CloudWatch helps you capture application-level metrics in multiple ways, including the following:

  • Capture process-level metrics by defining the individual processes that you want to capture from the procstat plugin.

  • An application publishes a metric to Windows Performance Monitor and this metric is defined in the CloudWatch configuration.

  • Metric filters and patterns are applied against an application’s logs in CloudWatch.

  • An application writes to a CloudWatch log by using the CloudWatch embedded metric format.

  • An application sends a metric to CloudWatch through the API or AWS SDK.

  • An application sends a metric to a collectd or StatsD daemon with a configured CloudWatch agent.

You can use procstat to monitor and measure critical application processes with the CloudWatch agent. This helps you to raise an alarm and take action (for example, a notification or restart process) if a critical process is no longer running for your application. You can also measure the performance characteristics of your application processes and raise an alarm if a particular process is acting abnormally.

Procstat monitoring is also useful if you can't update your COTS applications with additional custom metrics. For example, you can create a my_process metric that measures the cpu_time and includes a custom application_version dimension. You can also use multiple CloudWatch agent configuration files for an application if you have different dimensions for different metrics.
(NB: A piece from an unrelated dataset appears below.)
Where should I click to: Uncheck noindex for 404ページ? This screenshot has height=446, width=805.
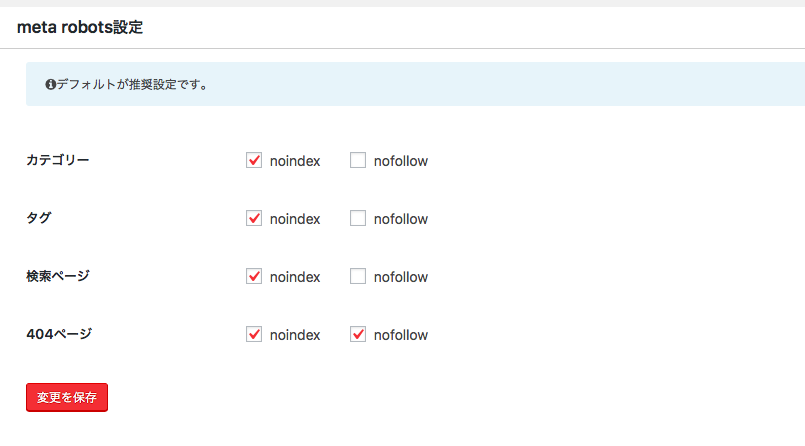(x=254, y=334)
If your application runs on Windows, you should evaluate if it already publishes metrics to Windows Performance Monitor. Many COTS applications integrate with Windows Performance Monitor, which helps you easily monitor application metrics. CloudWatch also integrates with Windows Performance Monitor and you can capture any metrics that are already available in it.
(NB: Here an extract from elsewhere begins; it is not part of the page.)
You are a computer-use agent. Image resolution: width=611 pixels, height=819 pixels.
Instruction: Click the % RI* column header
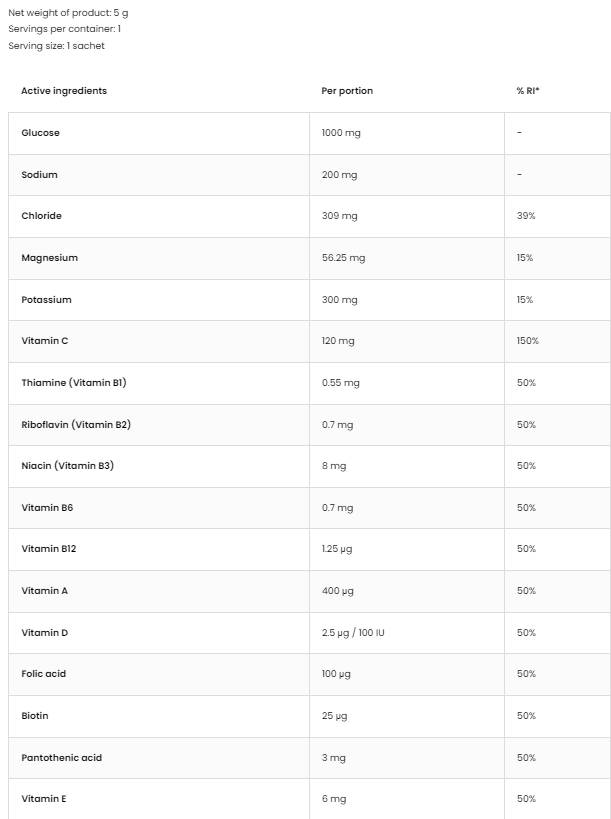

Make sure that you review the logging format and log information provided by your applications to determine which metrics can be extracted with metric filters. You could review historical logs for the application to determine how error messages and abnormal shutdowns are represented. You should also review previously reported issues to determine if a metric could be captured to prevent the issue from recurring. You should also review the application's documentation and ask the application developers to confirm how error messages can be identified.

For custom-developed applications, work with the application's developers to define important metrics that can be implemented by using the CloudWatch embedded metric format, AWS SDK, or AWS API. The recommended approach is to use the embedded metric format. You can use the AWS provided open-source embedded metric format libraries to help you write your statements in the required format. You would also need to update your application-specific CloudWatch configuration to include the embedded metric format agent. This causes the agent running on the EC2 instance to act as a local embedded metric format endpoint that sends embedded metric format metrics to CloudWatch.

If your applications already support publishing metrics to collectd or statsd, you can leverage them to ingest metrics into CloudWatch.

AWS SDK Metrics for Enterprise Support

If your applications make calls to AWS services and you have AWS Enterprise Support, you should enable AWS SDK Metrics for Enterprise Support (SDK Metrics) with the CloudWatch agent. This sends a set of AWS SDK related metrics to CloudWatch for troubleshooting and support, and can also be helpful when you need to open a support case to diagnose an application issue.